PROBLEM STATEMENT
Find each line of the records below that contains the word "will", and copy those lines out in full.

GIVEN INFORMATION

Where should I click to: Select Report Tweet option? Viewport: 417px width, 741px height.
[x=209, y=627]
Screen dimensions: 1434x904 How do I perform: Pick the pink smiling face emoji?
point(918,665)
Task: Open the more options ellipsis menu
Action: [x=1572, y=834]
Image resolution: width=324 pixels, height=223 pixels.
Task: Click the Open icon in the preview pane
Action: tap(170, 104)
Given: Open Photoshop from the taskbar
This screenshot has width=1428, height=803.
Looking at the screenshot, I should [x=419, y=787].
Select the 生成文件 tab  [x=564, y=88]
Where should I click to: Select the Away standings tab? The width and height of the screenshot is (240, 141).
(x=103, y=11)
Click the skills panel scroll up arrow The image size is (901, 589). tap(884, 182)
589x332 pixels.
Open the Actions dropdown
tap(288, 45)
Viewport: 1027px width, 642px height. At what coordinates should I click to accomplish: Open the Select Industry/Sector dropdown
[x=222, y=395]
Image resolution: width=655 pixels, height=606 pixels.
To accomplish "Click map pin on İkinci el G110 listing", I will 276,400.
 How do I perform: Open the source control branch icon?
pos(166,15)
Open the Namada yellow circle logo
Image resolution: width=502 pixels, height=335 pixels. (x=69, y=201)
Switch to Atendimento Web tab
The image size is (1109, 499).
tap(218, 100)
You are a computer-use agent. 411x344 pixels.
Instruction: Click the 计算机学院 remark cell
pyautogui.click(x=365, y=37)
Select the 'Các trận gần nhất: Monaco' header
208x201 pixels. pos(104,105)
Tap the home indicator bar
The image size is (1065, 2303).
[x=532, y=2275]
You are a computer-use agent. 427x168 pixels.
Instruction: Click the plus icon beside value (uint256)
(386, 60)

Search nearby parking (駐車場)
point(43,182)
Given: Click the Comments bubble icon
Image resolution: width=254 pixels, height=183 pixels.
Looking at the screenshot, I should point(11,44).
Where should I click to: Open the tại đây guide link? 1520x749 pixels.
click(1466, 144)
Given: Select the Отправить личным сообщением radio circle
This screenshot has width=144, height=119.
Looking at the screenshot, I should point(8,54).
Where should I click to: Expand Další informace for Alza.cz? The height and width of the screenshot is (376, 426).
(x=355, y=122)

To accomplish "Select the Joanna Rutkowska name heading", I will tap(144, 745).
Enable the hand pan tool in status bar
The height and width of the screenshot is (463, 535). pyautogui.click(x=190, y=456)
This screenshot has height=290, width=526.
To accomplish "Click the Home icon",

COMPLETED TASK
To accomplish "Click map pin on İkinci el G110 listing", I will 276,400.
To accomplish "Select the Joanna Rutkowska name heading", I will tap(144, 745).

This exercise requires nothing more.